The whole cast (Scott Gooding, Cat Commander, Gabriel Partington, Emma Tufrey Smith and Laura Jane Turner) – must be congratulated on their efforts. No-one missed a beat with their almost frenetic performances of the various characters they played, from the reenactments of the interactions the writers had, to portraying the writers themselves and presenting their findings to us. Commander and Turner were particularly impressive in their achievements.
Fleur Kilpatrick’s effective direction is evident throughout Trolls. As with her writing, Kilpatrick has a knack for creating sophisticated experiences for audiences which allow us to see and to consider things we wouldn’t otherwise. She has clearly given the actors the confidence and support to further explore their characters and successfully take us along for the bumpy ride.
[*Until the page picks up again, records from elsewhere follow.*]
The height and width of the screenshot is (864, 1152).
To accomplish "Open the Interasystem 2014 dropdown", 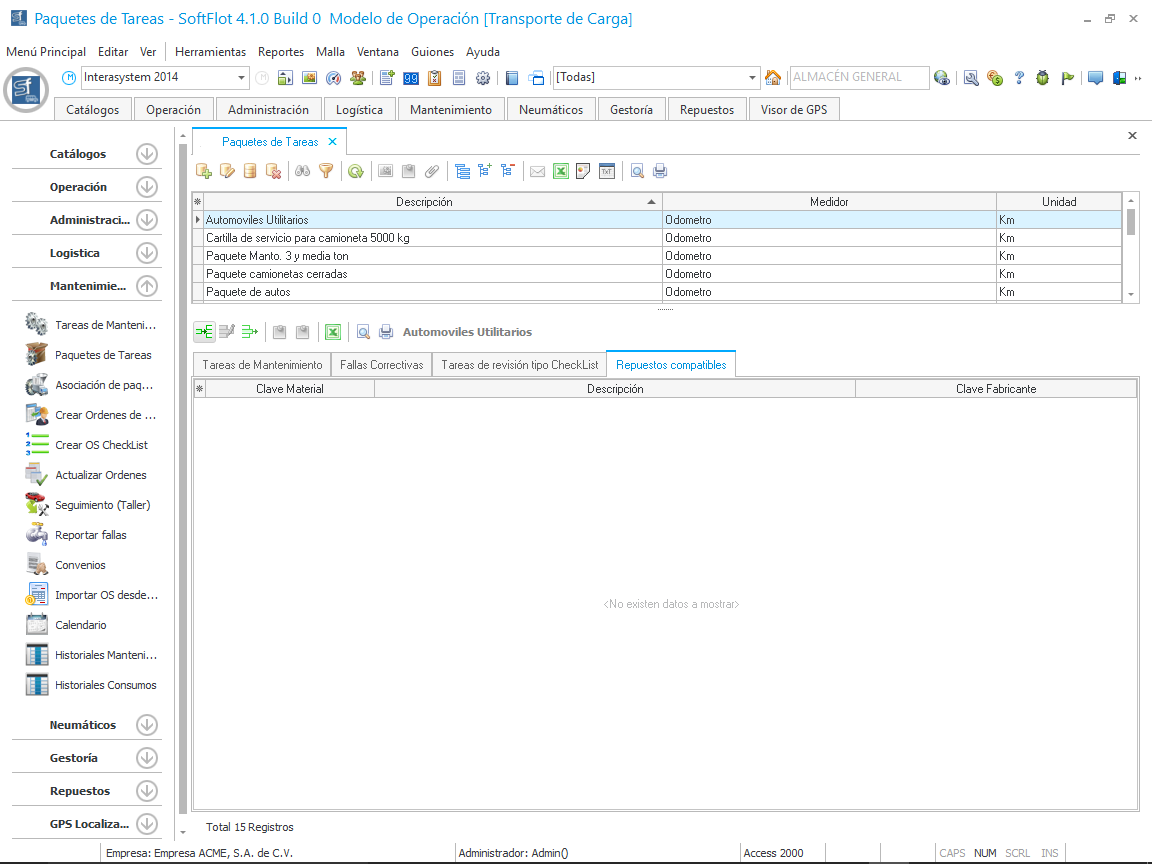I will click(x=242, y=78).
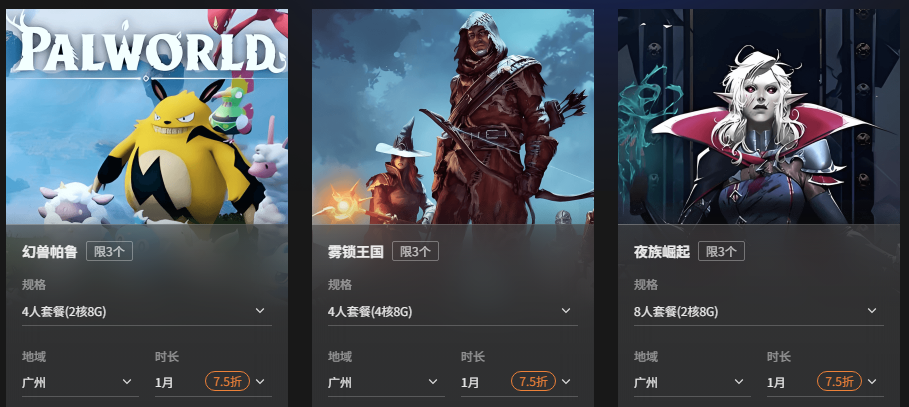Click the 限3个 tag beside 夜族崛起

pyautogui.click(x=722, y=252)
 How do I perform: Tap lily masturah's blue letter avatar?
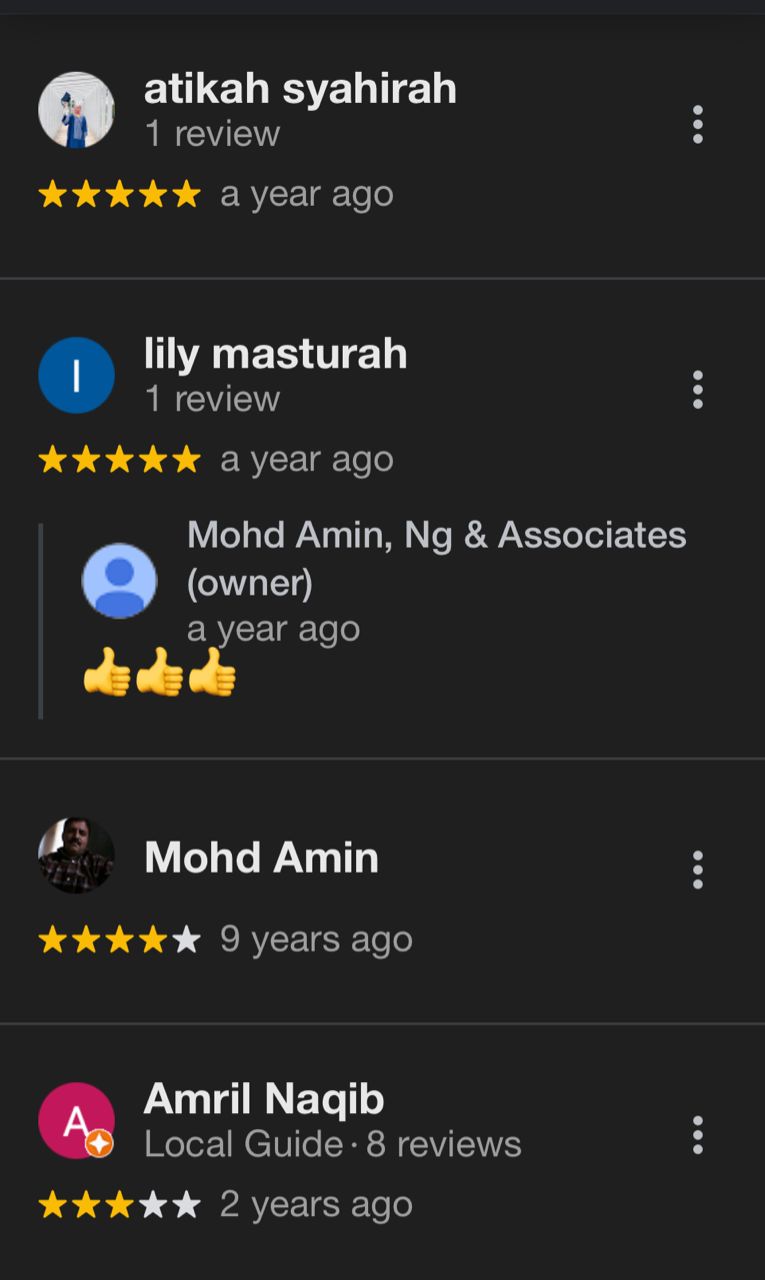[x=76, y=375]

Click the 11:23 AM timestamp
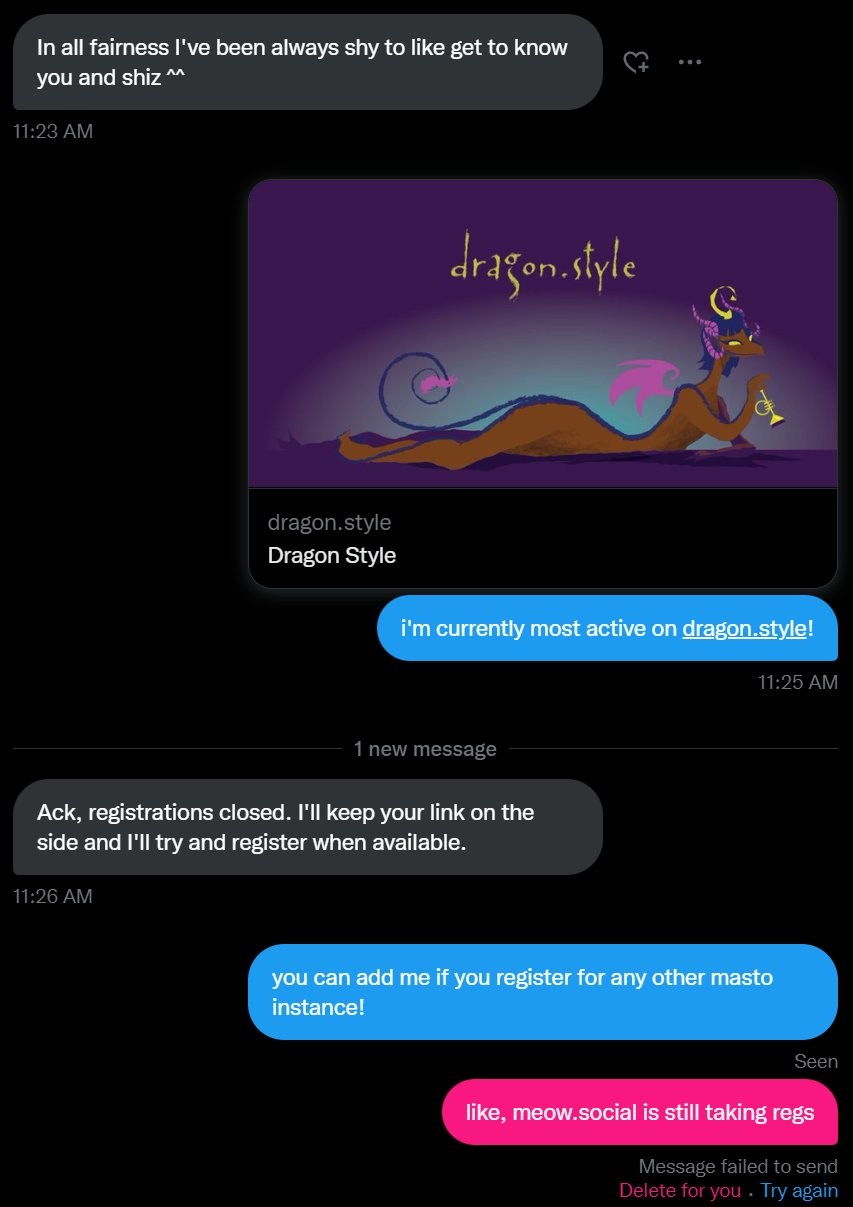53,131
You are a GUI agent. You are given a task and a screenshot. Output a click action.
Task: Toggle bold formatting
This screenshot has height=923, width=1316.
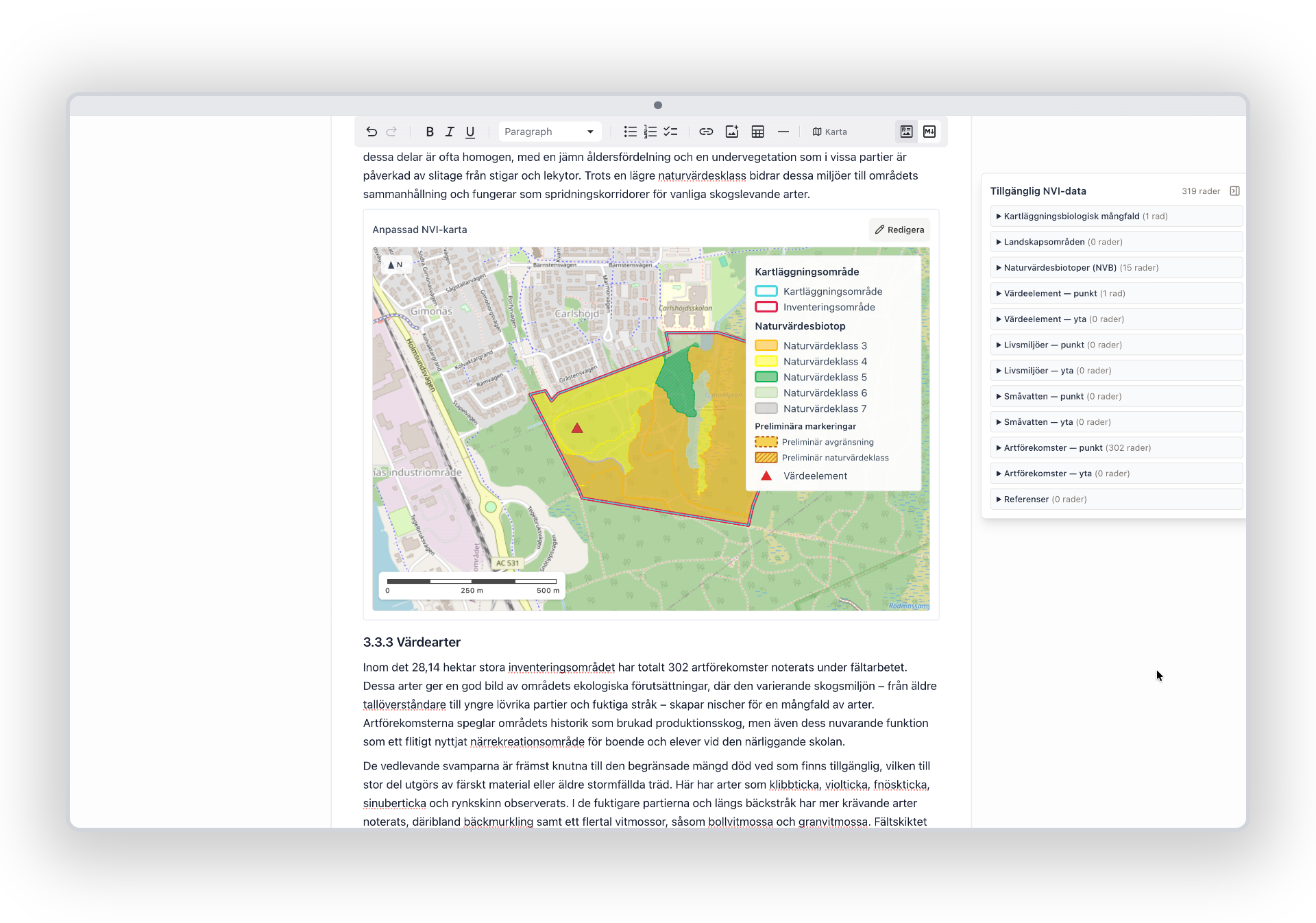[430, 132]
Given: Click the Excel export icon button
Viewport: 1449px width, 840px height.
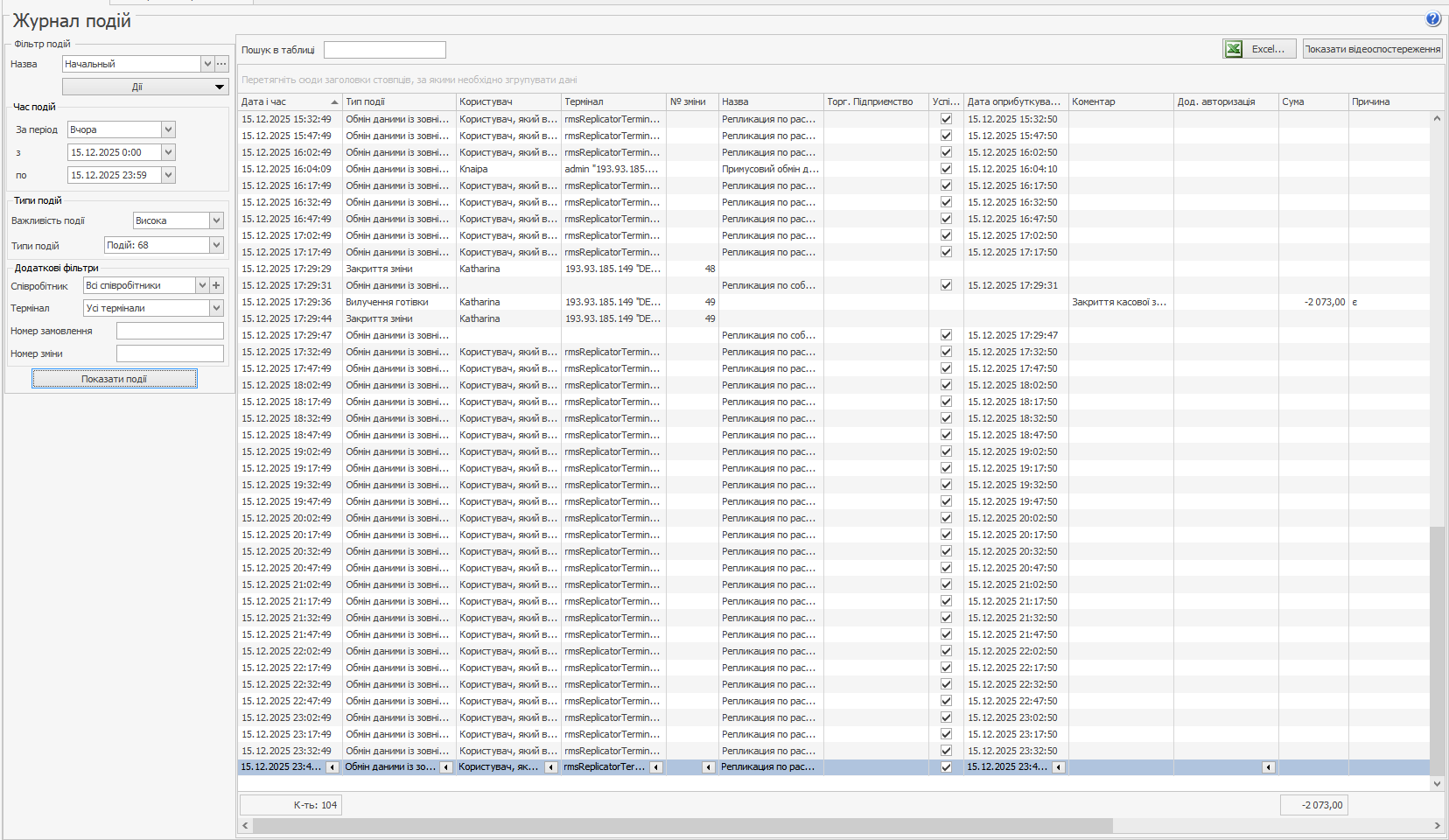Looking at the screenshot, I should pos(1234,49).
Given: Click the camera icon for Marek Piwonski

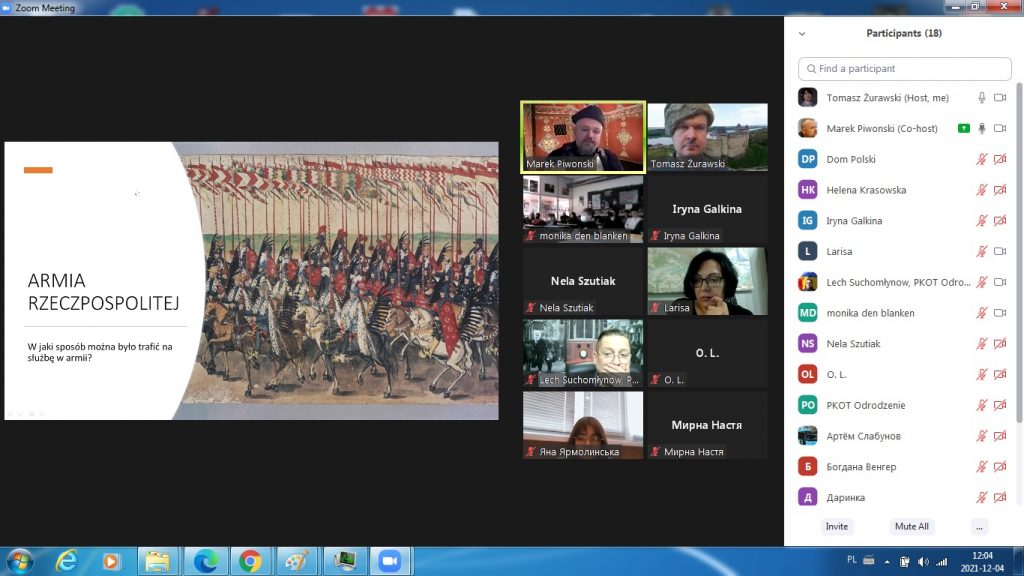Looking at the screenshot, I should click(999, 128).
My only concern was that the script seemed to lose itself at times and I was left feeling confused as to which story it was I was following and which ‘character’ was being depicted. I can only imagine what a huge task it was for Triffett to go through all the correspondence and conversation and whittle it down to 60 minutes but I’m sure as the work develops, the script will get tighter and more finessed.
Trolls focuses on some important issues underpinning online communities and social media usage and also explores the somewhat blurred line of when and how one actually becomes a troll, and when good intentions give way to darker motivations. I will be very keen to see how this work progresses into its next phase.
Trolls was performed for the first time as a partly-staged performance and part-reading for La Mama Theatre’s Explorations seasons which supports new works in various stages of development.
*Original review appeared on Theatre Press 20 November 2014.